No such mechanism of ordered division exists on the roads of our lives. The pavement that pushes us along. The yellow and white lines we obediently follow this way and that way, left to right, pass here, not there. These divisions are supposed to make things work. But the chrome of cars tucked all too tight into stationary positions of fumes and withheld mechanical fury, the augmented anger that inevitably arises from within the pit of one's stomach and the hood of one's car. Not the rage of a man learning his lover has left him for a smarter, but lesser, man. No, this is the percolating, daily drip of rage that somehow shoots upwards from within, out of one's stomach, detouring around the heart and egging its way into your throat and out of your prim, pursed lips after day one hundred and four of the constant inch, creep and crawl of machines in motion, as fast as an old woman with her walker doing her best. (And only seven miles to go!)

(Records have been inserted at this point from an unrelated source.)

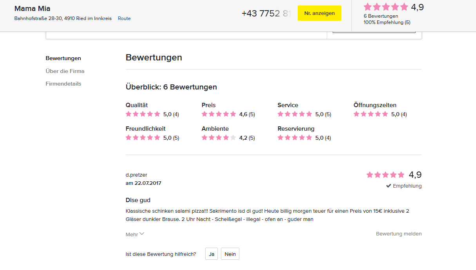Click the Preis star rating icons
Viewport: 476px width, 270px height.
[x=219, y=114]
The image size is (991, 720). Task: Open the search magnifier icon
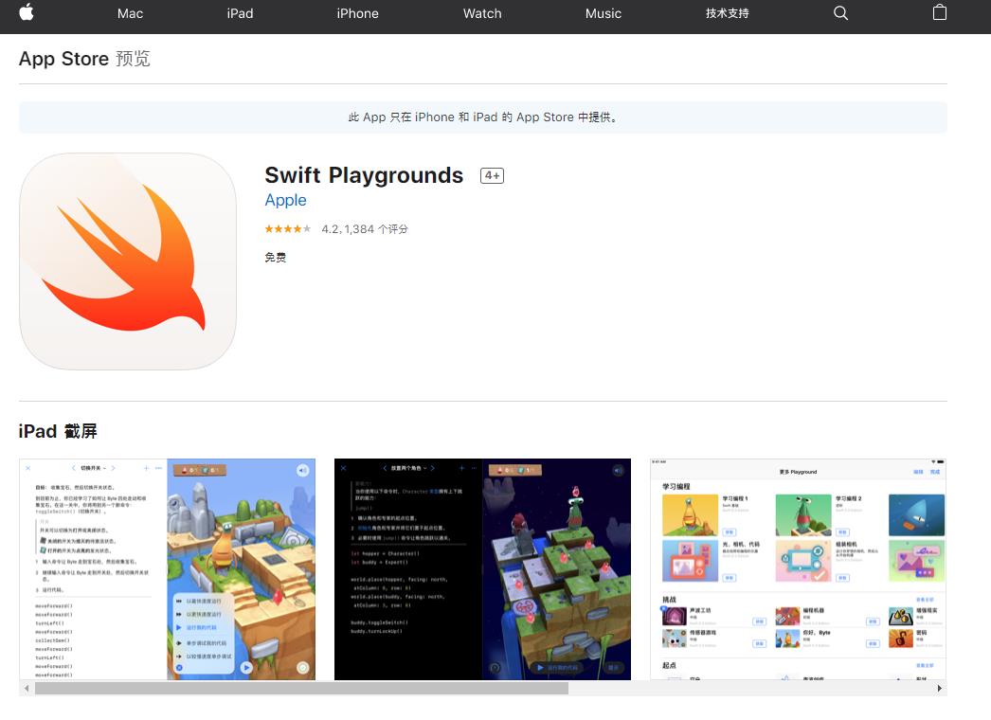(840, 13)
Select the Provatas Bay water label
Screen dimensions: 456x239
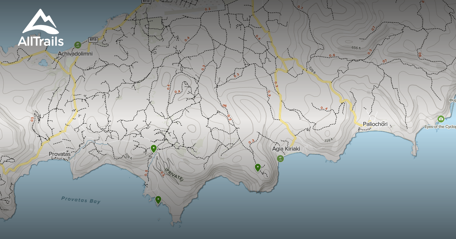click(x=81, y=201)
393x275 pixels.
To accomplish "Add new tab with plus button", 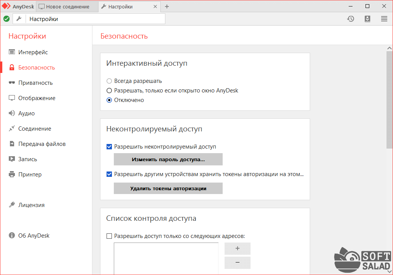I will (167, 6).
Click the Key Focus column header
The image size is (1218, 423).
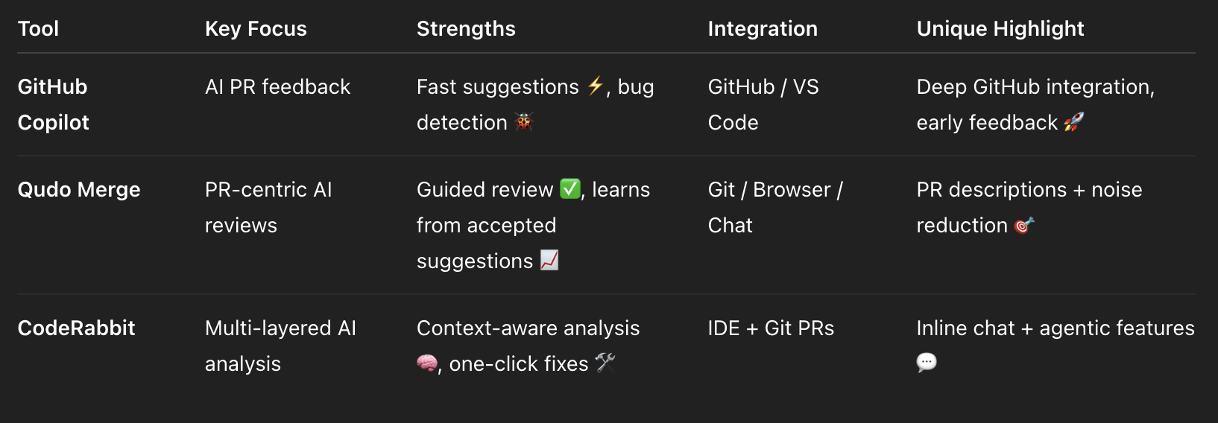tap(256, 28)
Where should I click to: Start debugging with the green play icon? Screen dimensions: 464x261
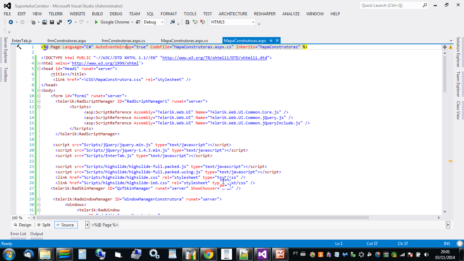pyautogui.click(x=96, y=22)
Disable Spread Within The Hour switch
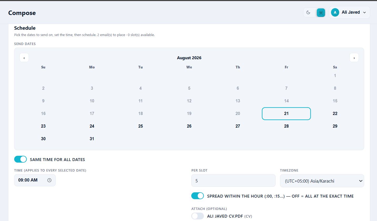Viewport: 377px width, 221px height. (x=198, y=196)
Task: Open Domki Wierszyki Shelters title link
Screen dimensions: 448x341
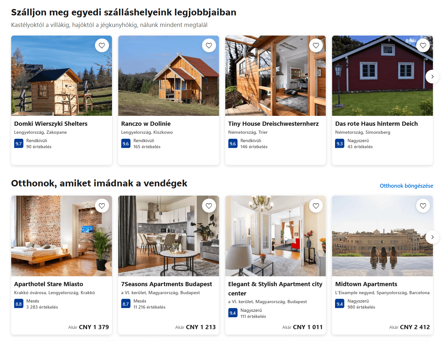Action: [x=51, y=124]
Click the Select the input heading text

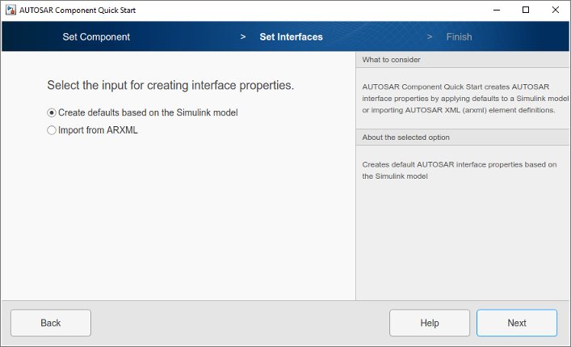coord(170,85)
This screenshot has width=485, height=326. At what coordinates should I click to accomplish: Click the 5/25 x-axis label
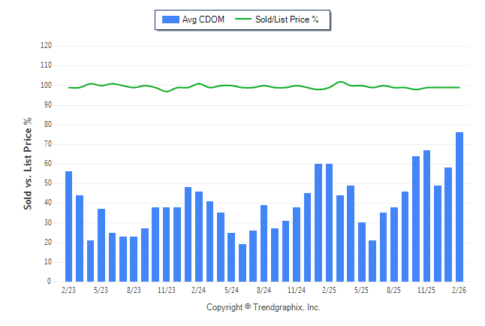pos(362,290)
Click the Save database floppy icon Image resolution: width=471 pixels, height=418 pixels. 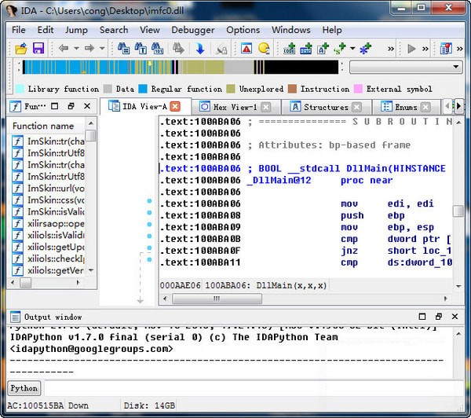(38, 49)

Something about the exhaust sickens these souls as they head towards work that will weaken them more. Black, brown, grey soot belches outwards from the backs of these cars like farts from an ox. There must be no regulations on these jeepneys and Frankenstein shitboxes. They barrel past the sign that claims this town as 'the cleanest city in the Philippines', belching their smoke as the ephemeral equivalent of a proverbial poke-in-the-ribs that counters the sign's claim with a visceral 'who are they kidding?'

No one.

I run by like a thief from the scene of his most ingenious new crime, bobbing and weaving between the gap between bumpers of cars that are still, avoiding eyes through the windshields that will, I know, glare with sad grit.

Sunday, August 01, 2010

SUNDAY MORNING

A couple of chickens mindlessly clucked in greeting as I walked outside of the house in the early morning heat, their beaks pecking the indifferent pavement. (Are birds our original zombies?) Even with cut-off heads, I imagined that the birds would still chirp through the spray of blood that jetted from their former bodies and splattered the earth on which their skulls still rested. Sometimes the stupidest among us are the friendliest. And sometimes the friendliest of us are the wisest. Running through the streets, I am greeted by a "Good morning, sir" from another jogger struggling through a body's stubborn rebellion on a Sunday morning. Why am I being dubbed 'sir' by someone whose age is older than mine? Politeness to a foreigner seems decidedly odd, almost condescending, but no -- it is a form of welcome, a statement that declares that this country and its road are as welcome to me as to a native-born son. (This is the interpretation I choose.) Further along the road, past the hotel whose name I always (willingly?) forget, a horse is tied to a post while its owner eats at a tiny eatery with the humble sign of 'Samson's Cafe'. That such a tiny roadside chow shop, little more than an outside shack, deems strong enough, vital enough, to bear the name of Samson is a thought worth laughing about while simultaneously giving respect towards the bravado of its owner's ambition. Why not live large? And whose is the horse? In this area, there are horse rides given to anyone willing to hop on board and bear the bumpy ride. Something inside of me thinks up a secret plan. I will slowly sneak up the horse's side, unleash the rope, set the animal free. It will ride riderless through Baguio's hills. I will become a hidden hero to the animal kingdom. Instead I take note of the blue and yellow saddle that lies across its back, wondering what that number means, and if the horse misses home. On my own way home, I run by a young girl muttering to herself as she plucks petals off of a flower, leaving behind soft white traces of her tracks on the sidewalk, as if she were going on a long trip into the forest and wanted to remember how she got there, and how she would return.